5. Prediction using Model Endpoint

def predict_custom_trained_model(
    project: str,
    endpoint_id: str,
    location: str,
    instances: list
):
    
    # Get the endpoint
    endpoint = aiplatform.Endpoint(
        endpoint_name=f"projects/{project}/locations/{location}/endpoints/{endpoint_id}"
    )
    
    try:
        prediction = endpoint.predict(instances=instances)
        return prediction.predictions
        
    except Exception as e:
        print(f"Error during prediction: {str(e)}")
        raise

# Make prediction
try:
    prediction = predict_custom_trained_model(
        project="your-project-id",
        endpoint_id="your-model-endpoint",
        location="asia-south1",
        instances=[[0, 172.0, 89.0]]  # [gender, height, weight] as a list
    )
    
    print("\nPredicted BMI:", prediction)
    
except Exception as e:
    print(f"Failed to get prediction: {str(e)}")

Voila! You have successfully built an ML pipeline on Vertex AI!

6. API Wrapper on Model Endpoint (Optional)

This section is optional. You can access your model via the endpoint, but if you want to access it outside your instance, you can create a API wrapper around it.

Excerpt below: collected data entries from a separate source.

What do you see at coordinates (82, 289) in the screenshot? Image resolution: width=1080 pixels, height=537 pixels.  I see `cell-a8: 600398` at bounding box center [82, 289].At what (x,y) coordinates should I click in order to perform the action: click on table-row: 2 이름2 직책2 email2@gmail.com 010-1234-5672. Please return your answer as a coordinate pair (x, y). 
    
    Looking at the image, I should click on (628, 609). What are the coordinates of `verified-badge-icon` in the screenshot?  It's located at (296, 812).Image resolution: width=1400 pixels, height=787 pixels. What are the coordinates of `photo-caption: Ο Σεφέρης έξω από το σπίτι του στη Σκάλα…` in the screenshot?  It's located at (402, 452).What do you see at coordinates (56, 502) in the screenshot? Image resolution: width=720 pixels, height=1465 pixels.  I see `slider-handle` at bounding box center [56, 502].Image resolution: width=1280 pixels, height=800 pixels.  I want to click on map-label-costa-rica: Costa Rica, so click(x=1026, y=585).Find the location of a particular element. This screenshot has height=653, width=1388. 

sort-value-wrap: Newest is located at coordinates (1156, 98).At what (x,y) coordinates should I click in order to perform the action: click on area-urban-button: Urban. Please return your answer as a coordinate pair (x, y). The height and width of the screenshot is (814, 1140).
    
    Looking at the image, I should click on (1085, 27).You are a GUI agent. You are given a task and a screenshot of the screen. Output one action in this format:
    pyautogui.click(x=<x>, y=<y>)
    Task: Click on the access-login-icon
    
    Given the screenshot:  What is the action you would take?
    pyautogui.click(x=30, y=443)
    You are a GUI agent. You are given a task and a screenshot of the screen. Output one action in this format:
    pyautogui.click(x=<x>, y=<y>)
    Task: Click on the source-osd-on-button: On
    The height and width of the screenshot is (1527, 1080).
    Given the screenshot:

from fastapi import FastAPI, HTTPException
from pydantic import BaseModel
from typing import List, Optional
import uvicorn

app = FastAPI(title="BMI Prediction API")

# Define request model
class BMIPredictionRequest(BaseModel):
    gender: int
    height: float
    weight: float

# Define response model
class BMIPredictionResponse(BaseModel):
    bmi: float
    prediction_id: Optional[str] = None

# Initialize Vertex AI endpoint configuration
ENDPOINT_CONFIG = {
    "project": "your-project-id",
    "endpoint_id": "your-model-endpoint",
    "location": "asia-south1"
}

def get_prediction(instances: List[List]):
    """Helper function to get prediction from Vertex AI endpoint"""
    try:
        endpoint = aiplatform.Endpoint(
            endpoint_name=f"projects/{ENDPOINT_CONFIG['project']}/locations/{ENDPOINT_CONFIG['location']}/endpoints/{ENDPOINT_CONFIG['endpoint_id']}"
        )
        prediction = endpoint.predict(instances=instances)
        return prediction.predictions[0], prediction.deployed_model_id
    except Exception as e:
        raise HTTPException(status_code=500, detail=f"Prediction failed: {str(e)}")

@app.on_event("startup")
def startup():
    """Initialize Vertex AI on startup"""
    aiplatform.init(
        project=ENDPOINT_CONFIG["project"],
        location=ENDPOINT_CONFIG["location"]
    )

@app.post("/predict", response_model=BMIPredictionResponse)
async def predict_bmi(request: BMIPredictionRequest):
    """
    Predict BMI based on gender, height, and weight
    
    - gender: 0 for female, 1 for male
    - height: height in centimeters
    - weight: weight in kilograms
    """
    try:
        # Format instances for prediction
        instances = [[
            request.gender,
            request.height,
            request.weight
        ]]
        
        # Get prediction
        prediction, model_id = get_prediction(instances)
        
        return BMIPredictionResponse(
            bmi=float(prediction),
            prediction_id=model_id
        )
        
    except Exception as e:
        raise HTTPException(status_code=500, detail=str(e))

@app.get("/health")
async def health_check():
    """Health check endpoint"""
    return {"status": "healthy"}

if __name__ == "__main__":
    uvicorn.run(app, host="0.0.0.0", port=8082)
python app.py

In Terminal, run the following command to run the API:

python app.py

7. Prediction using Wrapper API

import requests

url = "http://localhost:8082/predict"
data = {
    "gender": 0,
    "height": 172.0,
    "weight": 89.0
}

response = requests.post(url, json=data)
print(response.json())

Conclusion

Vertex AI simplifies the ML lifecycle by providing end-to-end solutions for feature engineering, model training, deployment, and serving. With its unified AI tools, businesses can reduce time-to-market for ML applications while ensuring scalability and reliability.